* [Task details]: Set down each record exactly as written.

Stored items
————————
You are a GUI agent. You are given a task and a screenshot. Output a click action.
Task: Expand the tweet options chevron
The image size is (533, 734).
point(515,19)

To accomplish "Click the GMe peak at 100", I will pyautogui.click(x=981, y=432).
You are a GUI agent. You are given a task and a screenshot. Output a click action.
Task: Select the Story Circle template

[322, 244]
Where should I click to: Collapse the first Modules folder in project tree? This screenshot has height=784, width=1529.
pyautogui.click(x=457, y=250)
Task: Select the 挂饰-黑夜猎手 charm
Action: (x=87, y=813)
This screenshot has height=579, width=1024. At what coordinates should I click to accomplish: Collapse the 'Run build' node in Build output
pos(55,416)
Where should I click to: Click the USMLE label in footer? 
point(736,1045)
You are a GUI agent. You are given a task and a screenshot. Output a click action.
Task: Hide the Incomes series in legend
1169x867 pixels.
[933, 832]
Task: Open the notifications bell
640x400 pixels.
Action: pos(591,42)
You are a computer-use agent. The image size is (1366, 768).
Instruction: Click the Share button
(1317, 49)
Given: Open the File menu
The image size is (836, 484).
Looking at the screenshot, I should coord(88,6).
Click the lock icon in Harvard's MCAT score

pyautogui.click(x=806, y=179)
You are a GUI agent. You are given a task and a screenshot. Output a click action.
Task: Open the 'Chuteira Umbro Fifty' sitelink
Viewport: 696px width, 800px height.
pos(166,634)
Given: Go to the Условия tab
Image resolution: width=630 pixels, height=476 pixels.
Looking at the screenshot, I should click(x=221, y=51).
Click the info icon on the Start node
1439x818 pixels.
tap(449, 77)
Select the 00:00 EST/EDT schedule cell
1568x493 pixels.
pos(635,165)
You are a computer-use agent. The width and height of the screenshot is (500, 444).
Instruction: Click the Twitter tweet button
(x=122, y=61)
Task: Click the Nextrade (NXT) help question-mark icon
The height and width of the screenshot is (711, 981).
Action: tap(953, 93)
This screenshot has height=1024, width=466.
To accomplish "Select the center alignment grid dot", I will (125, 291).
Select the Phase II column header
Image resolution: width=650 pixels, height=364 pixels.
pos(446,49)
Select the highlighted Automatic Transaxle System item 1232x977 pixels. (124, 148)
————————
* [Task output]:
You are a GUI agent. You are given a task and a screenshot. Output a click action.
Task: Expand the tweet options chevron
The image size is (533, 734).
point(515,19)

To accomplish "Click the GMe peak at 100", I will pyautogui.click(x=981, y=432).
You are a GUI agent. You are given a task and a screenshot. Output a click action.
Task: Select the Story Circle template

[322, 244]
Where should I click to: Collapse the first Modules folder in project tree? This screenshot has height=784, width=1529.
pyautogui.click(x=457, y=250)
Task: Select the 挂饰-黑夜猎手 charm
Action: (x=87, y=813)
This screenshot has height=579, width=1024. At what coordinates should I click to accomplish: Collapse the 'Run build' node in Build output
pos(55,416)
Where should I click to: Click the USMLE label in footer? 
point(736,1045)
You are a GUI agent. You are given a task and a screenshot. Output a click action.
Task: Hide the Incomes series in legend
1169x867 pixels.
[933, 832]
Task: Open the notifications bell
640x400 pixels.
Action: pos(591,42)
You are a computer-use agent. The image size is (1366, 768).
Instruction: Click the Share button
(1317, 49)
Given: Open the File menu
The image size is (836, 484).
Looking at the screenshot, I should coord(88,6).
Click the lock icon in Harvard's MCAT score

pyautogui.click(x=806, y=179)
You are a GUI agent. You are given a task and a screenshot. Output a click action.
Task: Open the 'Chuteira Umbro Fifty' sitelink
Viewport: 696px width, 800px height.
pos(166,634)
Given: Go to the Условия tab
Image resolution: width=630 pixels, height=476 pixels.
Looking at the screenshot, I should click(x=221, y=51).
Click the info icon on the Start node
1439x818 pixels.
tap(449, 77)
Select the 00:00 EST/EDT schedule cell
1568x493 pixels.
pos(635,165)
You are a computer-use agent. The width and height of the screenshot is (500, 444).
Instruction: Click the Twitter tweet button
(x=122, y=61)
Task: Click the Nextrade (NXT) help question-mark icon
The height and width of the screenshot is (711, 981).
Action: tap(953, 93)
This screenshot has height=1024, width=466.
To accomplish "Select the center alignment grid dot", I will (125, 291).
Select the Phase II column header
Image resolution: width=650 pixels, height=364 pixels.
pos(446,49)
Select the highlighted Automatic Transaxle System item 1232x977 pixels. (124, 148)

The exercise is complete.